Sichuan official Li Chongxi is suspected of "serious discipline and legal violations".

President Xi Jinping has said that battling corruption in the Communist Party is a top priority.

On Saturday, state media said more than 500 officials in Hunan resigned following an election bribery scandal.

"Li Chongxi, chair of Sichuan province's Chinese People's Political Consultative Conference, is currently being investigated for suspected serious disciplinary and legal violations," the Communist Party watchdog said in a statement on its website.

The statement gave no other details. The term "serious disciplinary violations" is used to refer to corruption by Communist Party members.

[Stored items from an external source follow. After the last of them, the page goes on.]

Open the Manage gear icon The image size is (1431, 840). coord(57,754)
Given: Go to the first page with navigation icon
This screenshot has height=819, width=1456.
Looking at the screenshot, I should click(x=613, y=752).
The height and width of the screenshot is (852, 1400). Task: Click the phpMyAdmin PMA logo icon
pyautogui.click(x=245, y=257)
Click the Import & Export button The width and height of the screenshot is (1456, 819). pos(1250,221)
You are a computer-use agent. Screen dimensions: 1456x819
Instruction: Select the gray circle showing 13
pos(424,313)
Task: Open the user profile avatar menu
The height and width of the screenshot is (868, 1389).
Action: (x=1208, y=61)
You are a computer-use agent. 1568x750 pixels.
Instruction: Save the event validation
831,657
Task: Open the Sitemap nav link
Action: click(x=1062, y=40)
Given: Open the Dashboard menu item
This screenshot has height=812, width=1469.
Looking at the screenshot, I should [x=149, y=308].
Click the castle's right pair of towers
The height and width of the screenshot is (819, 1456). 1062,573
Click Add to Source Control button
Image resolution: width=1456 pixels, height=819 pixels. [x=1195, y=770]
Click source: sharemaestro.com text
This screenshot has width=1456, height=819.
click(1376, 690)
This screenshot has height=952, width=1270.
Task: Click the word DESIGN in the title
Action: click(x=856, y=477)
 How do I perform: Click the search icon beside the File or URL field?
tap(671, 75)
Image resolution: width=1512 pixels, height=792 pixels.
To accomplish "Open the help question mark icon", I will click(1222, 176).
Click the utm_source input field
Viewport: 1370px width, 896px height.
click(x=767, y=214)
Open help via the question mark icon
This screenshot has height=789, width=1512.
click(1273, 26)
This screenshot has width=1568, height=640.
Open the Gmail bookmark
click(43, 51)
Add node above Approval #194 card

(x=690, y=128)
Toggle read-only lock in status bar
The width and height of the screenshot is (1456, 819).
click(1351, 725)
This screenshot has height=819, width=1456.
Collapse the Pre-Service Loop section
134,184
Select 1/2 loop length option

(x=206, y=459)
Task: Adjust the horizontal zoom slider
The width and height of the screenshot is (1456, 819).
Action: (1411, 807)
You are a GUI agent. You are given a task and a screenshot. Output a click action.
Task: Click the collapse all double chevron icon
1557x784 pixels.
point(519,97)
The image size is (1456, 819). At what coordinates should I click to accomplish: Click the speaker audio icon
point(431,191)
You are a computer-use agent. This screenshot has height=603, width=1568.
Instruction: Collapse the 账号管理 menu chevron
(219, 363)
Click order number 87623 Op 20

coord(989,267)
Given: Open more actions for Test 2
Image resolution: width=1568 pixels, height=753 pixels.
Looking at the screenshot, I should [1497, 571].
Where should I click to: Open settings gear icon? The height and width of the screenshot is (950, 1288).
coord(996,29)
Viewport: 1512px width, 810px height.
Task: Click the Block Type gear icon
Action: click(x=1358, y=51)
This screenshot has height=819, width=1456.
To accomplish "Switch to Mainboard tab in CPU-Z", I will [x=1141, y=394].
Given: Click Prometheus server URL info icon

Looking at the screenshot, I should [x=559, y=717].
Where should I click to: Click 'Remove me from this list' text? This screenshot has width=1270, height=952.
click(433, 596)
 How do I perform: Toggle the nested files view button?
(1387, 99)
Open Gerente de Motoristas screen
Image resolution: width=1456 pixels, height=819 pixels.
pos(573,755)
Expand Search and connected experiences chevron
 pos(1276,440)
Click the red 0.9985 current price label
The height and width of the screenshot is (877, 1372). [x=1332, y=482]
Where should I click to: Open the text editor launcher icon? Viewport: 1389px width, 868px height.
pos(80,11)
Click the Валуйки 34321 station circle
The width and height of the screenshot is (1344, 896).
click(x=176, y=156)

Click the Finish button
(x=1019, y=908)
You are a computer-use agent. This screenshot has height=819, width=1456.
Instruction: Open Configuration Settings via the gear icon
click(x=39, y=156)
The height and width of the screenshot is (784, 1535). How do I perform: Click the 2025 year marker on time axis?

Mr Li has not commented publicly on the claims.

Investigation rumours

Several other top officials came under scrutiny in the past year.

Former energy chief Jiang Jiemin and ex-Sichuan deputy party chief Li Chuncheng are also being investigated for corruption. Both have worked with Zhou Yongkang, one of China's top former leaders, before.

For months, there have been rumours and reports that Mr Zhou is being investigated for corruption, correspondents say.

Mr Zhou, a former member of China's Standing Committee, China's most powerful political body, was the patron of disgraced politician Bo Xilai, who was given a life sentence earlier this year for bribery and abuse of power.

Xi Jinping has warned that corruption could topple the Communist Party, and launched an anti-corruption campaign he said would target both "tigers and flies" - high and low ranking officials in the government.

Internet users are also increasingly pursuing those perceived as having done wrong through online exposes and campaigns.

But there have been signs that this has worried the authorities, with a number of journalists arrested for "rumour-mongering" and a high-profile blogger arrested.